Many of us create a relationship to fulfil our needs and desires through the other. The very foundation being built on the feeling of “am incomplete”. This can at best be described as an arrangement of seeking oneself in the other.
If you are bored with yourself, how long can you be happy with the other or keep the other happy?
The honeymoon period when you can act to be made for each other soon ends and you start to come back to the being you were earlier. You have discovered the unknown for a brief while and now the mind wants to go back to the old ways.
So, you land up not liking or maybe hating your own creation. I hear people say “You have to work to make it happen” How do you do that? Or “You are no more the same you were before. You have changed”. Can you ever remain stagnant? Isn’t life about being more of you every day?
The mind has discovered what is and now yearns for more and that’s its inherent nature.
There are many who continue in a relationship because they created it and though unhappy about it are stuck with their own concepts. They linger on with the relationship and cut themselves out. It isn’t only one sided but both ways. This is a universal phenomenon of eliminating themselves yet putting a happy mask for the world. Getting out is just not an option.
Physical symptoms start to show up yet people put a brave face for the world and it is commonly referred to an old age disease. There are some who invite dis ease in their bodies to keep their partner to love them. There are others who suppress their own unique nature to fit in and these emotions come to light as physical symptoms. I wonder. Cutting their own awareness and being less of them with every passing day. Is this what life all about?
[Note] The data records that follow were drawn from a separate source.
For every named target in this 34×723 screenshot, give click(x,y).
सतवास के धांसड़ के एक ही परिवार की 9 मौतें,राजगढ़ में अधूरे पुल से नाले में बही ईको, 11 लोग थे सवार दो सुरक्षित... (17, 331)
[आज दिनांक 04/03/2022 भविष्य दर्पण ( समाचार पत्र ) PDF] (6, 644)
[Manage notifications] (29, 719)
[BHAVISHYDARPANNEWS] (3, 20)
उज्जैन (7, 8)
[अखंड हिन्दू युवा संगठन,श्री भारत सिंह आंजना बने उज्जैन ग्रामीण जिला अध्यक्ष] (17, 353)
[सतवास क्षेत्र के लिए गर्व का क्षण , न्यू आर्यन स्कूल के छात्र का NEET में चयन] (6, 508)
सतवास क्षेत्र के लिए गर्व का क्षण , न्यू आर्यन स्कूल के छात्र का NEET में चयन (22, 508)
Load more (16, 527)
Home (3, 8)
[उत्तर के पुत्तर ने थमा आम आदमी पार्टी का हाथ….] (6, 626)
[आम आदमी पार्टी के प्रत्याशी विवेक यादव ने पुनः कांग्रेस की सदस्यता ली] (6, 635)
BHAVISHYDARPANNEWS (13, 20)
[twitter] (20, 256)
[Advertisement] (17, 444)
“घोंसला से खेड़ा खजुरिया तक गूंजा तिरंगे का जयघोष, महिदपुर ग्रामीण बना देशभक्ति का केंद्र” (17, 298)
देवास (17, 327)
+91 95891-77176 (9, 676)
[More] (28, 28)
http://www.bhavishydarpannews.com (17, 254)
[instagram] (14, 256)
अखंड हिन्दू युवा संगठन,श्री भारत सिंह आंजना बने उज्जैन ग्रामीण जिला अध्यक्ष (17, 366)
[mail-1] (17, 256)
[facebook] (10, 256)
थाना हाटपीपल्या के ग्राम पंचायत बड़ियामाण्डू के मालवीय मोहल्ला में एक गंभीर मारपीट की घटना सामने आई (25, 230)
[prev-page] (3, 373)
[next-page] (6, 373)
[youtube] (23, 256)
Seeking happiness outward at old age even though the senses have got exhausted. Now both are so in the web that neither staying in nor opting is a choice but life itself. This is the story of many we see around us.
There is always a choice.
It is always good to introspect and ask yourself. What would it take for this relationship to be a joyous experience?
There are whole lot of people who would like to be loved but are rejecting love energetically. Meditation clears the conflict of the mind.
Ask yourself, I am willing to receive love? Well, love itself has a billion definitions. What is your definition of love? When someone says “I love you” what do they really mean. The romantic someone special who is the whole package in one? Or the idea to keep the other person happy no matter what and divorce yourself? Or is it taking care of the other? Or evolving to being love and loving?
Committed to being you and being a contribution to the other can be a different experience altogether. Being embodied and exploring life together can be true joy. A person who is being a contribution is someone who contributes to your life out of choice, not obligation.
Life gives us endless possibilities every moment. What are you choosing together which enables you to evolve every single day? How are you choosing to live life to be more embodied?